◆ **TASK TO COMPLETE**: Output the records that follow exactly as they are written.

◆ **DATASET**:

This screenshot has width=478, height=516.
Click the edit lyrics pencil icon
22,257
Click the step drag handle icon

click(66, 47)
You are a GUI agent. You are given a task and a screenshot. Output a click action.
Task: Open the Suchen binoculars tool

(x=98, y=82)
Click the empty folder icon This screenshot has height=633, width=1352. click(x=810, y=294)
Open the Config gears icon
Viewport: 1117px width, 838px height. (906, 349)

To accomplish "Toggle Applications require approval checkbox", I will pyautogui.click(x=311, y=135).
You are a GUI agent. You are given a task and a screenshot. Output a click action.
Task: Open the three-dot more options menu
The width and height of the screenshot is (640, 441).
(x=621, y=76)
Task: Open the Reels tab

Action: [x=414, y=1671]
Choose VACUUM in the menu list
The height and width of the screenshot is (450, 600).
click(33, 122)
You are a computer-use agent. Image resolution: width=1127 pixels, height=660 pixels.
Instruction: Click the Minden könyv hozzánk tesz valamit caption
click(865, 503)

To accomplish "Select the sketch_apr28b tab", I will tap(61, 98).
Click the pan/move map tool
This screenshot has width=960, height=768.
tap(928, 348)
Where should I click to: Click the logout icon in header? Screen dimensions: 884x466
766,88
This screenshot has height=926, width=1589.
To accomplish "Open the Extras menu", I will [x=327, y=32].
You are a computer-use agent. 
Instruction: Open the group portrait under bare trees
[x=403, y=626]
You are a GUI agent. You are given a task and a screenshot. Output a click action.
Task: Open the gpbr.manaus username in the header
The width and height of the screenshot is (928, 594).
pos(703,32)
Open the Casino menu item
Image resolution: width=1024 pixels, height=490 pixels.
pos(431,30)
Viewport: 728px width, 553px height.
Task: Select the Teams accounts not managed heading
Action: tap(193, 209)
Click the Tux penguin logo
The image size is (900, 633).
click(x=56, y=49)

◆ **ANSWER TO THE PROBLEM**:
This screenshot has width=478, height=516.
Click the edit lyrics pencil icon
22,257
Click the step drag handle icon

click(66, 47)
You are a GUI agent. You are given a task and a screenshot. Output a click action.
Task: Open the Suchen binoculars tool

(x=98, y=82)
Click the empty folder icon This screenshot has height=633, width=1352. click(x=810, y=294)
Open the Config gears icon
Viewport: 1117px width, 838px height. (906, 349)

To accomplish "Toggle Applications require approval checkbox", I will pyautogui.click(x=311, y=135).
You are a GUI agent. You are given a task and a screenshot. Output a click action.
Task: Open the three-dot more options menu
The width and height of the screenshot is (640, 441).
(x=621, y=76)
Task: Open the Reels tab

Action: [x=414, y=1671]
Choose VACUUM in the menu list
The height and width of the screenshot is (450, 600).
click(33, 122)
You are a computer-use agent. Image resolution: width=1127 pixels, height=660 pixels.
Instruction: Click the Minden könyv hozzánk tesz valamit caption
click(865, 503)

To accomplish "Select the sketch_apr28b tab", I will tap(61, 98).
Click the pan/move map tool
This screenshot has width=960, height=768.
tap(928, 348)
Where should I click to: Click the logout icon in header? Screen dimensions: 884x466
766,88
This screenshot has height=926, width=1589.
To accomplish "Open the Extras menu", I will [x=327, y=32].
You are a computer-use agent. 
Instruction: Open the group portrait under bare trees
[x=403, y=626]
You are a GUI agent. You are given a task and a screenshot. Output a click action.
Task: Open the gpbr.manaus username in the header
The width and height of the screenshot is (928, 594).
pos(703,32)
Open the Casino menu item
Image resolution: width=1024 pixels, height=490 pixels.
pos(431,30)
Viewport: 728px width, 553px height.
Task: Select the Teams accounts not managed heading
Action: tap(193, 209)
Click the Tux penguin logo
The image size is (900, 633).
click(x=56, y=49)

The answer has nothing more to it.